Northern Ireland may be "duty bound" to ditch their controversial God Save the Queen anthem ahead of the Euro 2016 finals as a consequence of an English National Anthem Bill, which is set to be brought before the UK Parliament at Westminster on 13 January.
The bill is being proposed by Chesterfield MP Toby Perkins and is intended to question whether England should continue to use the anthem of the United Kingdom for their football team.
“I think it would be very difficult for us to continue using ‘God Save the Queen’ if the English decide they want a new anthem.” - IFA President
The MP wants an English-specific anthem for the footballers, saying: "I have nothing against God Save the Queen but that is the national anthem of the United Kingdom.
"England is a component part of the UK but it competes as a country in its own right and I think a song that celebrated England rather than Britain would be more appropriate."
And should the bill be passed and England adopt a new anthem, Northern Ireland officials have admitted that they would most likely have to change their stance on using the anthem for future internationals.
The continued use of God Save the Queen at Windsor Park has caused much debate in recent years as many believe the anthem is divisive as it does not fully represent the jurisdiction.
And while the Northern Ireland athletes adopted Danny Boy as their anthem of choice for the Commonwealth Games, the footballers might be forced to follow suit in time for this summer’s European Championships.
Speaking in the Belfast Telegraph, Irish FA President Jim Shaw said: “The national anthem debate is one of the most divisive in our history. We’ve been debating it for years. If we keep it, we annoy people and we know if it goes, there will be plenty of angry supporters.
“But it’s not for the Irish FA to decide what the national anthem of Northern Ireland is. That is for the devolved government at Stormont. The Scots and Welsh governments decided to change when they came into power.
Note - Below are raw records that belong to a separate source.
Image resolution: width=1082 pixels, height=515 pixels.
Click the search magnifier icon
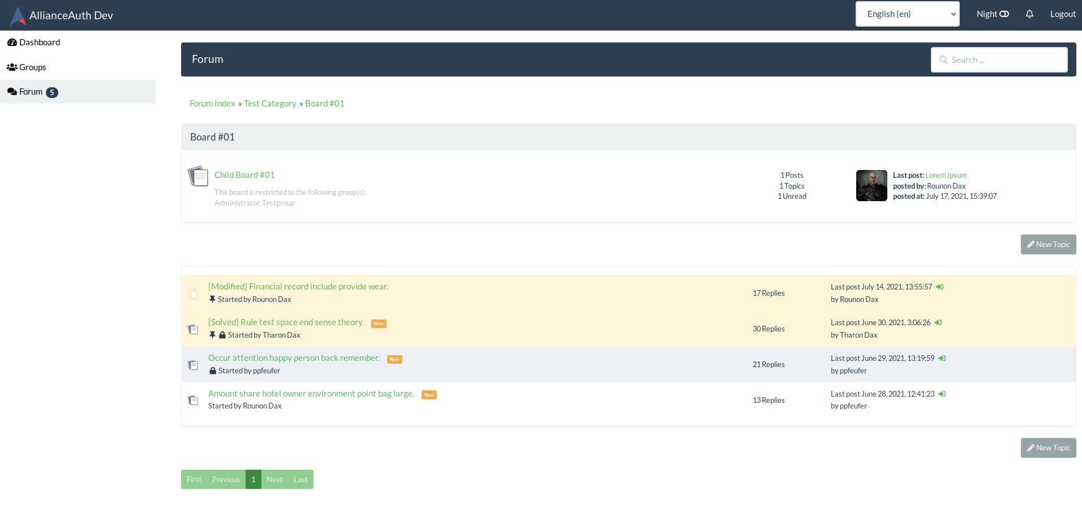(x=943, y=59)
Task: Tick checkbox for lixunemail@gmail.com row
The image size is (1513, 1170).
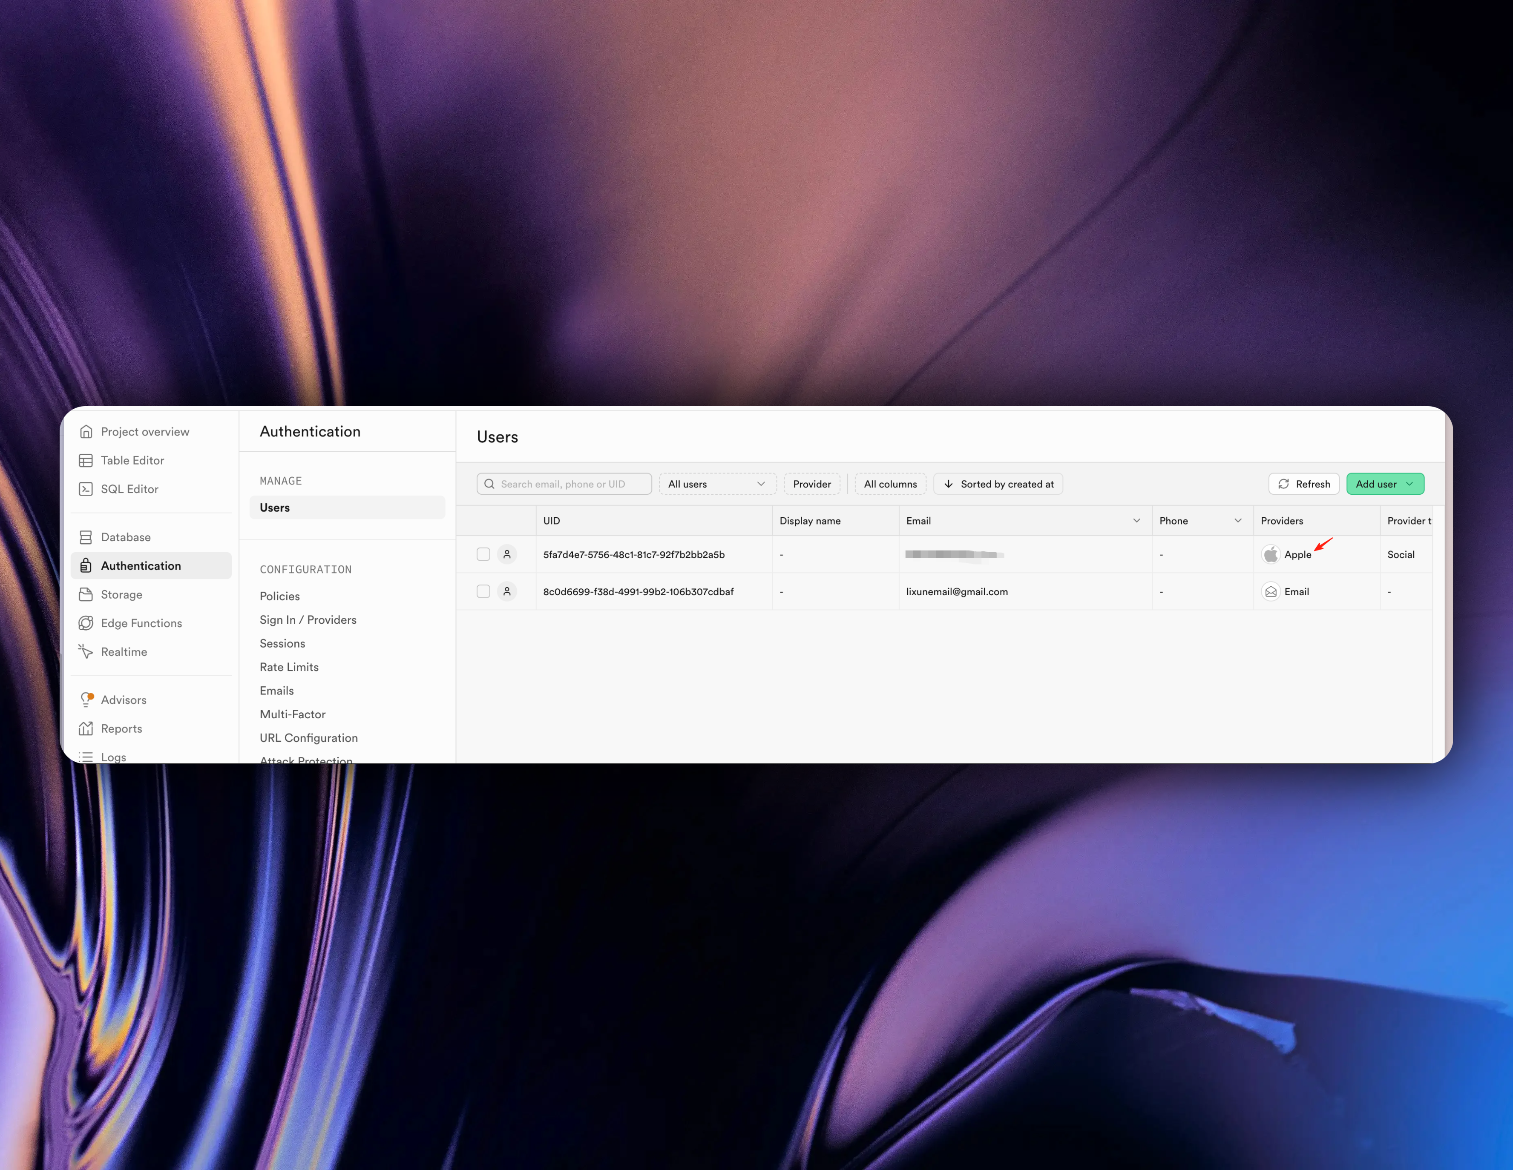Action: tap(484, 591)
We didn’t.
“I think it would be very difficult for us to continue using ‘God Save the Queen’ if the English decide they want a new anthem. I think we would be duty bound to follow suit.”
Neither Scotland nor Wales use God Save the Queen in international football as they stand to Flower of Scotland and Land of Our Fathers respectively.
England's athletes also changed their anthem to Jerusalem ahead of the Commonwealth Games after a month-long public vote.
The winning anthem, Jerusalem, drew 52.5% of the votes, Land of Hope and Glory secured 32.5% of the vote, while God Save the Queen only managed 12%.